OBJECTIF DE LA TÂCHE: Reproduisez intégralement, sans rien modifier, le passage sur l'accord avec le Mercosur.

PASSAGE FOURNI:
================================
III. LA SAISINE DE LA CJUE, ULTIME RECOURS POUR EMPÊCHER LA RATIFICATION D'UN ACCORD LARGEMENT DÉCRIÉ POUR SON IMPACT ENVIRONNEMENTAL ET SES CONSÉQUENCES PRÉJUDICIABLES POUR L'AGRICULTURE EUROPÉENNE
En dépit du caractère factice des garanties apportées par la Commission européenne, plusieurs États membres semblent désormais envisager un vote en faveur de l'accord. Si l'Autriche et l'Irlande ont rappelé leur opposition à l'accord, rien ne garantit désormais la constitution d'une minorité de blocage, l'Italie ayant salué les garanties supplémentaires incluses.
La France a soumis trois exigences à la Commission européenne, comme l'a précisé M. Benjamin Haddad, ministre délégué auprès du ministre de l'Europe et des affaires étrangères, chargé de l'Europe, devant le Sénat le 12 novembre dernier45(*), à savoir l'ajout d'une clause de sauvegarde « robuste, effective et activable pour protéger nos marchés agricoles contre les déstabilisations », l'instauration de mesures miroirs « ambitieuses sur les pesticides et l'alimentation animale », empêchant l'importation en Europe de produits agricoles moins-disant que les normes européennes, et un renforcement des contrôles sanitaires, « à la fois sur les produits importés mais aussi dans les pays exportateurs, pour s'assurer du respect effectif » des normes européennes.
Si le ministre délégué chargé de l'Europe a rappelé que « c'est à l'aune de ces trois exigences, de ces trois demandes, que la France se déterminera sur la question du Mercosur », il a également admis que la Commission européenne n'avait pas encore, à ce stade, fait de propositions suffisamment précises s'agissant des mesures miroirs et des contrôles sanitaires.
Notre pays n'a donc pas encore défini sa position officielle, alors qu'il est manifeste que les conditions posées pour soutenir l'accord ne sont pas remplies et ne le seront pas davantage à brève échéance.
================================
(Entrées enregistrées)
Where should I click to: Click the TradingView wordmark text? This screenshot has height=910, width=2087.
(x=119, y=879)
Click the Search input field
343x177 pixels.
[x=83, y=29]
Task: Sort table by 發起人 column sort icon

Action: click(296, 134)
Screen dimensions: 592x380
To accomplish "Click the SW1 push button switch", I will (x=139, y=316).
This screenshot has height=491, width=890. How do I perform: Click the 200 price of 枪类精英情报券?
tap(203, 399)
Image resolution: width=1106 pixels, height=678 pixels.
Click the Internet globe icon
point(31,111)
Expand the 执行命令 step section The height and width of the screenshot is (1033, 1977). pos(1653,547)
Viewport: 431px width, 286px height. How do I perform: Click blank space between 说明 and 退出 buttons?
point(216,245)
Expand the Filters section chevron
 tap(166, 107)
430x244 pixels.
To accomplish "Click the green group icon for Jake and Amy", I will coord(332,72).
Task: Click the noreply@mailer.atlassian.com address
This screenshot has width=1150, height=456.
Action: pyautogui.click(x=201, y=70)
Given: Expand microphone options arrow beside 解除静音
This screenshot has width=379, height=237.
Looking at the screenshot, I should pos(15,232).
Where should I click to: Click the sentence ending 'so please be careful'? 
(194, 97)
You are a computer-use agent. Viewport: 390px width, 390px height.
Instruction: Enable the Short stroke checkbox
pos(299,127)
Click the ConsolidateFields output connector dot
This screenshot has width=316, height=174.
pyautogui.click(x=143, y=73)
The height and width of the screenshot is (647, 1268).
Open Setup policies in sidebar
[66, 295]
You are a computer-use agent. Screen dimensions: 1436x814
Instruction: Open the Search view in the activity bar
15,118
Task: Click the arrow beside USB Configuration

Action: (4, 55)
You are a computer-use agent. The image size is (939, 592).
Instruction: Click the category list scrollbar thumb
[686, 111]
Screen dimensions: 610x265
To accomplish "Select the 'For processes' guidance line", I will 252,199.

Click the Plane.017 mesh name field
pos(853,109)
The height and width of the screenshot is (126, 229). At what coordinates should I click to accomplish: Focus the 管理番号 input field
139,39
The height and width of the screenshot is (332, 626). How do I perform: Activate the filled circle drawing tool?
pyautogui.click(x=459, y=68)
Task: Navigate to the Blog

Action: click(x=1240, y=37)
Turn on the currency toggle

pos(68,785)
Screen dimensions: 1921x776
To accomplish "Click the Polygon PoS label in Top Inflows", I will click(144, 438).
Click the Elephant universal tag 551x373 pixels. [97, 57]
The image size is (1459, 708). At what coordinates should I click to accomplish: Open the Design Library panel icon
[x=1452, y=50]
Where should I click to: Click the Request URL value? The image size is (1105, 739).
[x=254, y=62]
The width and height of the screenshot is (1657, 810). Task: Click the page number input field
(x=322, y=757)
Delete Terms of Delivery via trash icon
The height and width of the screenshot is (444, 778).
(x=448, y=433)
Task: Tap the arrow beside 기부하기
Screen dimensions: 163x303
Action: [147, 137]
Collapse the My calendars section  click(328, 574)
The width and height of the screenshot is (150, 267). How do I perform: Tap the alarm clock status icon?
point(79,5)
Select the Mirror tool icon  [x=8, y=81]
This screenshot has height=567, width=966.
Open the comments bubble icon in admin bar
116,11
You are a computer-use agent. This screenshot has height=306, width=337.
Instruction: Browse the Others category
================================
RÉPONSE À L'EXERCICE:
III. LA SAISINE DE LA CJUE, ULTIME RECOURS POUR EMPÊCHER LA RATIFICATION D'UN ACCORD LARGEMENT DÉCRIÉ POUR SON IMPACT ENVIRONNEMENTAL ET SES CONSÉQUENCES PRÉJUDICIABLES POUR L'AGRICULTURE EUROPÉENNE
En dépit du caractère factice des garanties apportées par la Commission européenne, plusieurs États membres semblent désormais envisager un vote en faveur de l'accord. Si l'Autriche et l'Irlande ont rappelé leur opposition à l'accord, rien ne garantit désormais la constitution d'une minorité de blocage, l'Italie ayant salué les garanties supplémentaires incluses.
La France a soumis trois exigences à la Commission européenne, comme l'a précisé M. Benjamin Haddad, ministre délégué auprès du ministre de l'Europe et des affaires étrangères, chargé de l'Europe, devant le Sénat le 12 novembre dernier45(*), à savoir l'ajout d'une clause de sauvegarde « robuste, effective et activable pour protéger nos marchés agricoles contre les déstabilisations », l'instauration de mesures miroirs « ambitieuses sur les pesticides et l'alimentation animale », empêchant l'importation en Europe de produits agricoles moins-disant que les normes européennes, et un renforcement des contrôles sanitaires, « à la fois sur les produits importés mais aussi dans les pays exportateurs, pour s'assurer du respect effectif » des normes européennes.
Si le ministre délégué chargé de l'Europe a rappelé que « c'est à l'aune de ces trois exigences, de ces trois demandes, que la France se déterminera sur la question du Mercosur », il a également admis que la Commission européenne n'avait pas encore, à ce stade, fait de propositions suffisamment précises s'agissant des mesures miroirs et des contrôles sanitaires.
Notre pays n'a donc pas encore défini sa position officielle, alors qu'il est manifeste que les conditions posées pour soutenir l'accord ne sont pas remplies et ne le seront pas davantage à brève échéance.